Data model design – traditional warehouse: simple tables without partitions, suitable for modest data volumes.
Data model design – big‑data warehouse: use partitions to avoid full table scans; examples show how to handle daily partitions and manage historical rows.
Example partition schema:
day STRING COMMENT 'generation date',
is_latest_row STRING COMMENT '1 if latest row, 0 otherwise'Sample daily processing logic demonstrates how rows move between partitions based on changes, with illustrations for dates 20170101 and 20170102.

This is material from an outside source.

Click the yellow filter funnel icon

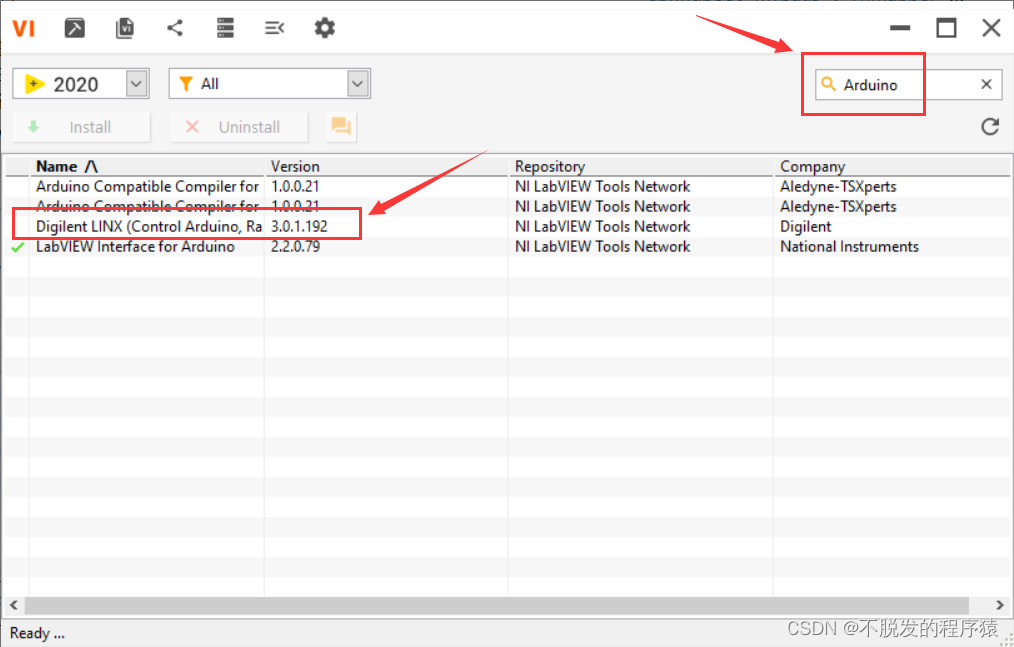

Historical data initialization: when historical data already exists, a full‑load approach is needed. Steps include deduplication, ordering by time, and adjusting start/end dates. The process is expressed in SQL:
CREATE TABLE dws.user_his_mid_01 AS
SELECT user_id, user_name, update_day AS b_date, '99990101' AS e_date,
row_number() OVER (PARTITION BY user_id ORDER BY update_day) rn
FROM ods.user;Further SQL refines start and end dates, merges adjacent rows, and removes unchanged rows, producing a compact SCD table.
Incremental update: a concise Hive SQL statement merges the previous snapshot with the daily delta, updating t_end_time for expired rows and inserting new rows with t_start_time set to the current day.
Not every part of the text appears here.